▸ INSTRUCTIONS TO FOLLOW
Locate every line in the records below that holds the word "computer" and return each one.

++++

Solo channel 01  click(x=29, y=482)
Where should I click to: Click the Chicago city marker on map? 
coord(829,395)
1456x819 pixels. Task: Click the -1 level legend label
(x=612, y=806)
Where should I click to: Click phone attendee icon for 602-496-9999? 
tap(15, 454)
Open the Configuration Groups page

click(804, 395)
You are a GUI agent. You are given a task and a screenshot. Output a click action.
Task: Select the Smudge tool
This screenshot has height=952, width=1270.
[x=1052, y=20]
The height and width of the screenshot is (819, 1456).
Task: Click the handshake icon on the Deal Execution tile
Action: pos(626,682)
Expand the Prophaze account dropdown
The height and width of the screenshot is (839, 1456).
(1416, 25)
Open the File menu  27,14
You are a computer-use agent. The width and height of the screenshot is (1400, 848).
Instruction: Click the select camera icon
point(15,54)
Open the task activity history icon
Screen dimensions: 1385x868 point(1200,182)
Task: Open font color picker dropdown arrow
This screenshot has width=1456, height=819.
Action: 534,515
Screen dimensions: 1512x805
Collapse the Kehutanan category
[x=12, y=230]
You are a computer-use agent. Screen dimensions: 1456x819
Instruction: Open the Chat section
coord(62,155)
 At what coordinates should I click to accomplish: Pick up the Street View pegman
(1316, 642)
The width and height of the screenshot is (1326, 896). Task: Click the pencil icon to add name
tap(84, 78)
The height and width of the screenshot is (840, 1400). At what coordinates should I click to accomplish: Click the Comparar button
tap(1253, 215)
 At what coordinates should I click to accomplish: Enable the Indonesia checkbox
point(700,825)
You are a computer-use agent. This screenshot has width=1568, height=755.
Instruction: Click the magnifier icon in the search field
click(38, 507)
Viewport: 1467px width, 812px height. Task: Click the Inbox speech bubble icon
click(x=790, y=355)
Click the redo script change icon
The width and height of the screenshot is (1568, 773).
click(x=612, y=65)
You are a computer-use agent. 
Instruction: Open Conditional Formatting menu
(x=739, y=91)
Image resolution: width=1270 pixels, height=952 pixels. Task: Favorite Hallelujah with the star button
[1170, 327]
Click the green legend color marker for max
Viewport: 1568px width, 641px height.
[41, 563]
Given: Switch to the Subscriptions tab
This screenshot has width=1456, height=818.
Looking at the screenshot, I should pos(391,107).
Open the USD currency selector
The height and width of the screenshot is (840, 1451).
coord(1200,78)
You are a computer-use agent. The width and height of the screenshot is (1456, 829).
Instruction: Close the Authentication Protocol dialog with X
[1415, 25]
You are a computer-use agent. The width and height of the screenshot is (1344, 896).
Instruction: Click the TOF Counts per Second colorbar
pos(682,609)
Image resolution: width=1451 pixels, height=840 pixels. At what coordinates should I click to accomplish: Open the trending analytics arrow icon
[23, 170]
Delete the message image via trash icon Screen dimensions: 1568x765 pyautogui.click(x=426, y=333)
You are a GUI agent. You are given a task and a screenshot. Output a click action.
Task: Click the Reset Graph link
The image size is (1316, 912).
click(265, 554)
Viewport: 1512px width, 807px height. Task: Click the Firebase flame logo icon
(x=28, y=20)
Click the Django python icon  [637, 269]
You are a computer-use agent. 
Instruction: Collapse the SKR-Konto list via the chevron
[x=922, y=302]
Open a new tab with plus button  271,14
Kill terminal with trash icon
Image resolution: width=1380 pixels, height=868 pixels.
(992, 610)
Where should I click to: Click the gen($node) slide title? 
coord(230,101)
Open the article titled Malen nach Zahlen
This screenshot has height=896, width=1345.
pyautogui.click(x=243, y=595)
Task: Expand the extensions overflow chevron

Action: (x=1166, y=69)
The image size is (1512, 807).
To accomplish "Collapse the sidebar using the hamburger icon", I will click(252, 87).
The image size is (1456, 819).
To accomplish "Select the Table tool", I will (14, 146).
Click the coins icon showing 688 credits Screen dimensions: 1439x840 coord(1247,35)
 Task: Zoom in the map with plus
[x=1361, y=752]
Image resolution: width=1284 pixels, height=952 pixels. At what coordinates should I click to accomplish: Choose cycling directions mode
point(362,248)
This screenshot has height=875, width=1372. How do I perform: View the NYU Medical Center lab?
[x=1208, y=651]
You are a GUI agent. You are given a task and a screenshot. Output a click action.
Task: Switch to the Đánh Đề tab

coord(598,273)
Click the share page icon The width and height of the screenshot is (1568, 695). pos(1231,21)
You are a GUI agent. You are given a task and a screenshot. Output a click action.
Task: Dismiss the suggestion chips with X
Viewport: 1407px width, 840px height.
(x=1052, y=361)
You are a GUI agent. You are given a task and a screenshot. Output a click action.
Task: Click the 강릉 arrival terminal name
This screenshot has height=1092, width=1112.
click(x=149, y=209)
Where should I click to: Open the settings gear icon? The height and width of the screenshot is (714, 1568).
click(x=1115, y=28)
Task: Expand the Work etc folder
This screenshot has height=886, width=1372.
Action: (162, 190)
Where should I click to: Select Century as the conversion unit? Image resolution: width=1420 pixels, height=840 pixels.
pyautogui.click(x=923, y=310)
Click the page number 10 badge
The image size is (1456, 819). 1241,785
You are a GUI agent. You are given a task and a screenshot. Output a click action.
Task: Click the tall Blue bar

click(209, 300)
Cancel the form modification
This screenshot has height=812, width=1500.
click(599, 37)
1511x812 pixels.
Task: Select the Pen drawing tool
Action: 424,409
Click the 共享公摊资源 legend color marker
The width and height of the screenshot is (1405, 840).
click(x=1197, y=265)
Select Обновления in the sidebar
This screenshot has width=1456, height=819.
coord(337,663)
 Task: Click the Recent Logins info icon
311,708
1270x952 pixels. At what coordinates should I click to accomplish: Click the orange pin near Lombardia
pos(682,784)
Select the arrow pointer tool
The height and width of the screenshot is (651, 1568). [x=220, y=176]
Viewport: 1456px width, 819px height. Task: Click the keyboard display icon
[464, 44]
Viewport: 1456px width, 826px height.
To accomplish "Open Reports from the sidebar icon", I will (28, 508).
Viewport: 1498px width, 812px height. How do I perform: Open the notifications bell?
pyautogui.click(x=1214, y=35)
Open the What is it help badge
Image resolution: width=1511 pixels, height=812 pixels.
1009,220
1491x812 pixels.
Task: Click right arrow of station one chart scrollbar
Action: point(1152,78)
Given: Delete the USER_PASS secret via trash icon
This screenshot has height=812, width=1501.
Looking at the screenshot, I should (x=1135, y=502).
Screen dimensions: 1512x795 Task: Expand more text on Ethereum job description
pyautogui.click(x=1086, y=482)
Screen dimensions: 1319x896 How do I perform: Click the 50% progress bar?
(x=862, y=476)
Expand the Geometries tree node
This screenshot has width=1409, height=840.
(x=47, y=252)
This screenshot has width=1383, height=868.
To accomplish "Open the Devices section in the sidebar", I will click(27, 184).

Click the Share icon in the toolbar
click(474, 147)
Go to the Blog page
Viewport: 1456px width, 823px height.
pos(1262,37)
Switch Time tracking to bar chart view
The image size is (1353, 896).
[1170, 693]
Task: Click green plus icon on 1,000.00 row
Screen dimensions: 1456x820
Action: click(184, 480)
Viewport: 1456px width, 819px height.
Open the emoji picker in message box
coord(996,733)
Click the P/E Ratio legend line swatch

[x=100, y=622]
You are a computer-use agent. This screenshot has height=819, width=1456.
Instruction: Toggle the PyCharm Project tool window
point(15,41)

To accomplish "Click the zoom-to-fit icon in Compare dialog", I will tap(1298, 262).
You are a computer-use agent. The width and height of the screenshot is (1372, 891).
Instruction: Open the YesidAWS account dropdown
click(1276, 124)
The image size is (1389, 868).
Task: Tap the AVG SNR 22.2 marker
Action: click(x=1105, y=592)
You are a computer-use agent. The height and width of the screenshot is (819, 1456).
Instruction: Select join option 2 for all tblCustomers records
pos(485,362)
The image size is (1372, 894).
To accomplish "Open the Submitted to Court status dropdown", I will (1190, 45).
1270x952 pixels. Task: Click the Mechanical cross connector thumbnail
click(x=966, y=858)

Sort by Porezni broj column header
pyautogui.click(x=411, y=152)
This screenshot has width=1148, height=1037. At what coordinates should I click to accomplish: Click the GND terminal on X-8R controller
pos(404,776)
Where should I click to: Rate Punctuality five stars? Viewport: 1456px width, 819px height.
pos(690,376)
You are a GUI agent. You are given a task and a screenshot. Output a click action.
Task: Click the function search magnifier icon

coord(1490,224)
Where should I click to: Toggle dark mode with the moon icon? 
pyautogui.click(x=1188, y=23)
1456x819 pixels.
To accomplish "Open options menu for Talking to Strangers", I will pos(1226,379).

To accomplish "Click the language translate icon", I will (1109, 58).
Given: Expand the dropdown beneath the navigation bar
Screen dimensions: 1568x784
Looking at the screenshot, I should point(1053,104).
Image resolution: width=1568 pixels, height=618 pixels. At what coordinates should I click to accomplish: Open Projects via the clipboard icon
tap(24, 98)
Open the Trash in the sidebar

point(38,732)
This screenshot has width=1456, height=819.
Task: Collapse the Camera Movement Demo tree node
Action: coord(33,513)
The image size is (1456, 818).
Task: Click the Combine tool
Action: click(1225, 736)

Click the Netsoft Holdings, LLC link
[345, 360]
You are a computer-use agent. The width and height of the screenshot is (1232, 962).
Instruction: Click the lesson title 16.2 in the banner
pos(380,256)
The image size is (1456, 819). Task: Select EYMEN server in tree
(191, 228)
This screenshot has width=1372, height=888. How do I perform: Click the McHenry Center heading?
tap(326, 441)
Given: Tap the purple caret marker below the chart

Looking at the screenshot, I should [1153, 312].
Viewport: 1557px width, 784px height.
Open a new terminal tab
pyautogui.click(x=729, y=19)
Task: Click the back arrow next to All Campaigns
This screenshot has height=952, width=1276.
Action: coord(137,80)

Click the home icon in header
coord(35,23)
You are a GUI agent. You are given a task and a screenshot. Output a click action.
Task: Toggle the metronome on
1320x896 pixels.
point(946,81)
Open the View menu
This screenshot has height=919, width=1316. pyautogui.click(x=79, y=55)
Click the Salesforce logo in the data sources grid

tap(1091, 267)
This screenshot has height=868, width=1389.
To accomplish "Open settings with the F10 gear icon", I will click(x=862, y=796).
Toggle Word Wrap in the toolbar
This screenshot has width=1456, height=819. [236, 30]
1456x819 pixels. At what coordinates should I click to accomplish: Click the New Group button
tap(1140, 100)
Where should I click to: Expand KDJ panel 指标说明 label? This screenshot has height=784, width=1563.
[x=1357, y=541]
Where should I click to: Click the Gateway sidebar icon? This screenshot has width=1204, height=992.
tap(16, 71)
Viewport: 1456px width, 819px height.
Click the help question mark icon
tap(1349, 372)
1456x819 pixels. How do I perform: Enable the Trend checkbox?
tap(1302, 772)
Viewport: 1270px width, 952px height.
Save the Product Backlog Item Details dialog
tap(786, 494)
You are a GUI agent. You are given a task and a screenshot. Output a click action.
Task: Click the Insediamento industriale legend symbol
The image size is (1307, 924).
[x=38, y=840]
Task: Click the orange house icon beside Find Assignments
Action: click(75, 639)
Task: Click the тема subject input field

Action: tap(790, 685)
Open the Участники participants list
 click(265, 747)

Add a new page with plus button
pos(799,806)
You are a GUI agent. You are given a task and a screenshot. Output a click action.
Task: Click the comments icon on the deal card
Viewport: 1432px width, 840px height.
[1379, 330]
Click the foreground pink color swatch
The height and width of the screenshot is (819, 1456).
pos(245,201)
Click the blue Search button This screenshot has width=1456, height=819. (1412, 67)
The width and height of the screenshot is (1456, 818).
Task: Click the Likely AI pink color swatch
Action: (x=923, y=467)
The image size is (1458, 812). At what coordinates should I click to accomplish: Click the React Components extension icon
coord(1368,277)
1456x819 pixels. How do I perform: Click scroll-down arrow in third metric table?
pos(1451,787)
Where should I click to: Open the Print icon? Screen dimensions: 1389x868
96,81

++++

▸ RESPONSE TO THIS TASK
You are a computer-use agent. The width and height of the screenshot is (1400, 848).
You are a computer-use agent. Screen dimensions: 1456x819
You are a computer-use agent. This screenshot has width=1568, height=755.
You are a computer-use agent. 
You are a computer-use agent. The width and height of the screenshot is (1456, 829).
You are a computer-use agent. The width and height of the screenshot is (1344, 896).
You are a computer-use agent. 
You are a computer-use agent. This screenshot has height=819, width=1456.
You are a computer-use agent. The width and height of the screenshot is (1372, 891).
You are a computer-use agent. The height and width of the screenshot is (819, 1456).
You are a computer-use agent. The width and height of the screenshot is (1232, 962).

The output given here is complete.